Task to complete » Your answer is one number: the count of lines below that hold the word "label".
*** Information given Section Begins ***
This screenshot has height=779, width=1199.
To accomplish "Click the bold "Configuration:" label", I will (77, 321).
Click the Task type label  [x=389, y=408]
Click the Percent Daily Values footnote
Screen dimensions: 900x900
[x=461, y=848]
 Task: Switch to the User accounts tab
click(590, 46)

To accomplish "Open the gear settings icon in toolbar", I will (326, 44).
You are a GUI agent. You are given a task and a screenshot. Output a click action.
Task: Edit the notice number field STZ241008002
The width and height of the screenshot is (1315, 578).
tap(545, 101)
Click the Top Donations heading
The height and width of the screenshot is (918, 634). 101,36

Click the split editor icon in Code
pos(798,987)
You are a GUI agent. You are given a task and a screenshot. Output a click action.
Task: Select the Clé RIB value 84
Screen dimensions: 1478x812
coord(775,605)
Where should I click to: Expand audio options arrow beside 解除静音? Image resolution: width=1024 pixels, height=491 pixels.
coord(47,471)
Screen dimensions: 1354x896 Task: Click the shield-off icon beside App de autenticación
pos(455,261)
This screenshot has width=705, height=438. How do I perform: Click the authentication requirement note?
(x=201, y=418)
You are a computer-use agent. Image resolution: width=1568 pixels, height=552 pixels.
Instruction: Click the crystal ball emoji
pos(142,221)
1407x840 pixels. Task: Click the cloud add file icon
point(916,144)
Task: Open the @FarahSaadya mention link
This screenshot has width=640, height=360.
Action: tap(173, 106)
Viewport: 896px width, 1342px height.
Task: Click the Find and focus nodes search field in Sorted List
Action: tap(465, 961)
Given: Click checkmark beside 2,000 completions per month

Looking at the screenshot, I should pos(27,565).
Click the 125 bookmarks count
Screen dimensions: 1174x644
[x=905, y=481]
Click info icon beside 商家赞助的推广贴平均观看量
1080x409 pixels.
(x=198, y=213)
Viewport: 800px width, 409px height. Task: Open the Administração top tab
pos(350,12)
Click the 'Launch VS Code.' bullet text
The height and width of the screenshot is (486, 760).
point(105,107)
*** Information given Section Ends ***
Solution » 2